» Given exercise: Transcribe the entries from the line containing "Given: Go to question 3 in pagination" through the line containing "point(994,162)", and reproduce each line without any change.

» Data shown:
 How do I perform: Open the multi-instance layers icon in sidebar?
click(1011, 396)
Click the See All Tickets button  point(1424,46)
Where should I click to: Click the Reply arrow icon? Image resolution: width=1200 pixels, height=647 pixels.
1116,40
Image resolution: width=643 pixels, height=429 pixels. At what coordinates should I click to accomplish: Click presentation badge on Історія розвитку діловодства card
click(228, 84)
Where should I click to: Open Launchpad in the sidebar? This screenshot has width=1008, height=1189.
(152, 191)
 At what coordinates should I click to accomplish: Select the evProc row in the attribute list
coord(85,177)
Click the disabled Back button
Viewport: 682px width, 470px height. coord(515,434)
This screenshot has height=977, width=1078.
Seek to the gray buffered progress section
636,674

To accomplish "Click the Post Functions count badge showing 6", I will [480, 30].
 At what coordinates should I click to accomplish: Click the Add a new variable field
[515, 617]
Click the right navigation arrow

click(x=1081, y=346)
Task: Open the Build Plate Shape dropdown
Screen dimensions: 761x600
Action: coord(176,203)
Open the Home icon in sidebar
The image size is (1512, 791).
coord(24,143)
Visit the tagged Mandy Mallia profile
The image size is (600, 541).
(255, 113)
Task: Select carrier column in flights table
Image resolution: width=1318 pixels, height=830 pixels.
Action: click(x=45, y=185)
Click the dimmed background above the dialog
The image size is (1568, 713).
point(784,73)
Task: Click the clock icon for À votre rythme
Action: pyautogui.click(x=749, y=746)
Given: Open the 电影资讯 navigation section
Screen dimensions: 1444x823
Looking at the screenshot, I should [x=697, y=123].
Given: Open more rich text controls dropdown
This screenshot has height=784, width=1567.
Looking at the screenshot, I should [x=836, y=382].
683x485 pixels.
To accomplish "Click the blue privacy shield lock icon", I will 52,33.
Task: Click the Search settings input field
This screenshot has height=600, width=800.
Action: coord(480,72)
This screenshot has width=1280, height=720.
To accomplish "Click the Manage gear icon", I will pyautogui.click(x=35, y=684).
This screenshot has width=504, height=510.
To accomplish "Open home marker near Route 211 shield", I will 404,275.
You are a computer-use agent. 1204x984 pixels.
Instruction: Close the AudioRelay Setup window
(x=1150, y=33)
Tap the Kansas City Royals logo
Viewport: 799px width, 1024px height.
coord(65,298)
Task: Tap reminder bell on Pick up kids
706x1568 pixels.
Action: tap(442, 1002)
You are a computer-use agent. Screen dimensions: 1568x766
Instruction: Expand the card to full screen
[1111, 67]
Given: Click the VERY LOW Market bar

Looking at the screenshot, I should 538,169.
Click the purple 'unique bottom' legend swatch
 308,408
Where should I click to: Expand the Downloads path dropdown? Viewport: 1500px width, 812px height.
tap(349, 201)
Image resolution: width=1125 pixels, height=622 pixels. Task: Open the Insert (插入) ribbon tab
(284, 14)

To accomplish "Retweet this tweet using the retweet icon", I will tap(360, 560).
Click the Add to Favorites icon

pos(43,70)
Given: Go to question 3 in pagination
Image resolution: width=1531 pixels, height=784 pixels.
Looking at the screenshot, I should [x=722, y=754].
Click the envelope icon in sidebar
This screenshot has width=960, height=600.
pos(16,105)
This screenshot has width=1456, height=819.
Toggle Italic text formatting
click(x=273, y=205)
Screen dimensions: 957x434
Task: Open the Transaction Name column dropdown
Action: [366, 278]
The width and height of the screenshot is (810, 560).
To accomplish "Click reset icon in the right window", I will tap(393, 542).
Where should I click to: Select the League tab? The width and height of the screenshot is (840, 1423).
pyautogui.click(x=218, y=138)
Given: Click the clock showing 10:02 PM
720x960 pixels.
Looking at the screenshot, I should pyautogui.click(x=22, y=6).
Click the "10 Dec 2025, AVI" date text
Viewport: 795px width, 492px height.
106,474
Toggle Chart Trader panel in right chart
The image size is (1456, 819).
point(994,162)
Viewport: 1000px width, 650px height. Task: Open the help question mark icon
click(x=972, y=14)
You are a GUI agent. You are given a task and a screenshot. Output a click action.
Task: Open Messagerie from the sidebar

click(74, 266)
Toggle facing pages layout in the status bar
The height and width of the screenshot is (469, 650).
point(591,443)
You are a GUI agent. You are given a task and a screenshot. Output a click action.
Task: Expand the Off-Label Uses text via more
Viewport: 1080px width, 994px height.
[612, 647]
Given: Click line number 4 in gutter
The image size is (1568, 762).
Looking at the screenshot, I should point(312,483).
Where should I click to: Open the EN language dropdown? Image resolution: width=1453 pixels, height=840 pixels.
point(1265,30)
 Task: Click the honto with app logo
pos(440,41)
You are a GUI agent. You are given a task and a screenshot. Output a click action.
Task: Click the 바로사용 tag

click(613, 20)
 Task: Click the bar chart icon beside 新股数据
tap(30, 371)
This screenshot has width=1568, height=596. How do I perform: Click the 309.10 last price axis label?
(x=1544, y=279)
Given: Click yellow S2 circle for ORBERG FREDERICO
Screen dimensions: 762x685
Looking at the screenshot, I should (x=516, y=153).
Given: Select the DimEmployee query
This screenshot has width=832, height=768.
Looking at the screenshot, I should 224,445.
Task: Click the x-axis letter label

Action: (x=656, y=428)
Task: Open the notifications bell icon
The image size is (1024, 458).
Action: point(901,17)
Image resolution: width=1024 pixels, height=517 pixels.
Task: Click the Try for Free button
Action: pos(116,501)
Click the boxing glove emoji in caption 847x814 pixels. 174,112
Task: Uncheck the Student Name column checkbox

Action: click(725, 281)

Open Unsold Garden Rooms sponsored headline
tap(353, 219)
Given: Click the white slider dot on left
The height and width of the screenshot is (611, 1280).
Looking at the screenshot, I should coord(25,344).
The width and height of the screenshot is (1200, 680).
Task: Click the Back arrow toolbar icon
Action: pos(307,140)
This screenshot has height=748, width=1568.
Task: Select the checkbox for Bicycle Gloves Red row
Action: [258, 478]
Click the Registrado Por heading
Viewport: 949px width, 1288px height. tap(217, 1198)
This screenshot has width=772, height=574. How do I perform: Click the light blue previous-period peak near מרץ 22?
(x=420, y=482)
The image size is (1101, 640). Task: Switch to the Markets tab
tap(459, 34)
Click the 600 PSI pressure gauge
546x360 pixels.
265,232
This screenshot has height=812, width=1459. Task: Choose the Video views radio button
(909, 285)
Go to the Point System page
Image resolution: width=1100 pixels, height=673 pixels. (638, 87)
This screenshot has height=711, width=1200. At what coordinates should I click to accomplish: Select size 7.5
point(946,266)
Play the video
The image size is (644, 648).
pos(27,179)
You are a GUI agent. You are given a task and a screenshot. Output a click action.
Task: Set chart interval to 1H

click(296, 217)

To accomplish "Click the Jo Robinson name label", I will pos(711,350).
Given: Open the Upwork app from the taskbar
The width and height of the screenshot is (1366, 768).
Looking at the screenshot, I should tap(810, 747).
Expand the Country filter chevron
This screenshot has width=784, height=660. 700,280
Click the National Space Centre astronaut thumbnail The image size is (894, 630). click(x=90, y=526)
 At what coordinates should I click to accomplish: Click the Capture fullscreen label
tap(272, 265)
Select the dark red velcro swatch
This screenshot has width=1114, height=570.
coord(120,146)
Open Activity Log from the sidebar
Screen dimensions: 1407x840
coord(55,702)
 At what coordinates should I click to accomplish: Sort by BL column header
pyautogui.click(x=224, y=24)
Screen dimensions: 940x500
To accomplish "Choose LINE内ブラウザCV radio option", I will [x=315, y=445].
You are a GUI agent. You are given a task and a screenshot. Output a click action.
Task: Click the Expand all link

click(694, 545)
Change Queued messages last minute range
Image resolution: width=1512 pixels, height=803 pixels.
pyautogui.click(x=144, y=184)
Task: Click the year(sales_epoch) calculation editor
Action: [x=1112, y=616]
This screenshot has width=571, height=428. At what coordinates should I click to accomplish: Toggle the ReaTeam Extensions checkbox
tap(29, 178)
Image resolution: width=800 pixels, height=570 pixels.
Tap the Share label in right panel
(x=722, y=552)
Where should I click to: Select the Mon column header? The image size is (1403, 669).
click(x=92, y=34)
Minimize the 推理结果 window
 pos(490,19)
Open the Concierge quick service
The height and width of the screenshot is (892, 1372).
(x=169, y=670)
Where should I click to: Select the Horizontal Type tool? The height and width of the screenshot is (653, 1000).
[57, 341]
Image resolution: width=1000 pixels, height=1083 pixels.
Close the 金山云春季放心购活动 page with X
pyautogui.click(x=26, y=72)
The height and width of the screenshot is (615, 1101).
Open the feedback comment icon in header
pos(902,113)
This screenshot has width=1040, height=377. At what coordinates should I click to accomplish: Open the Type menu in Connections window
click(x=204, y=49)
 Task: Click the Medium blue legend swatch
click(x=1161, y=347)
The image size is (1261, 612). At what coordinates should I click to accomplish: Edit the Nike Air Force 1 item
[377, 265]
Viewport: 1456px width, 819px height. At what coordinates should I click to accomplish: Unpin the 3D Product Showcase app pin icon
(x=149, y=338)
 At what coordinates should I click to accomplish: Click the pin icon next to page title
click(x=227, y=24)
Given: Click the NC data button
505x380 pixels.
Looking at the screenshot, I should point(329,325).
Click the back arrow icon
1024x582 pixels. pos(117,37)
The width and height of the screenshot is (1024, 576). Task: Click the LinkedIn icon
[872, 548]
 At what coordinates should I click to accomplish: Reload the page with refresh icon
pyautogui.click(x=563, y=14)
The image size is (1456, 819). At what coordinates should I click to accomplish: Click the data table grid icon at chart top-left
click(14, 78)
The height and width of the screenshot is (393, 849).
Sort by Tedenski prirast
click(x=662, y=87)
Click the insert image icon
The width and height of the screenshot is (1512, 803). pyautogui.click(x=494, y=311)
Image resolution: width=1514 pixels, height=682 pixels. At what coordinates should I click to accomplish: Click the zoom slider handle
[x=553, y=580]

» Completed task:
Given: Go to question 3 in pagination
Image resolution: width=1531 pixels, height=784 pixels.
Looking at the screenshot, I should [x=722, y=754].
Click the envelope icon in sidebar
This screenshot has width=960, height=600.
pos(16,105)
This screenshot has width=1456, height=819.
Toggle Italic text formatting
click(x=273, y=205)
Screen dimensions: 957x434
Task: Open the Transaction Name column dropdown
Action: [366, 278]
The width and height of the screenshot is (810, 560).
To accomplish "Click reset icon in the right window", I will tap(393, 542).
Where should I click to: Select the League tab? The width and height of the screenshot is (840, 1423).
pyautogui.click(x=218, y=138)
Given: Click the clock showing 10:02 PM
720x960 pixels.
Looking at the screenshot, I should pyautogui.click(x=22, y=6).
Click the "10 Dec 2025, AVI" date text
Viewport: 795px width, 492px height.
106,474
Toggle Chart Trader panel in right chart
The image size is (1456, 819).
point(994,162)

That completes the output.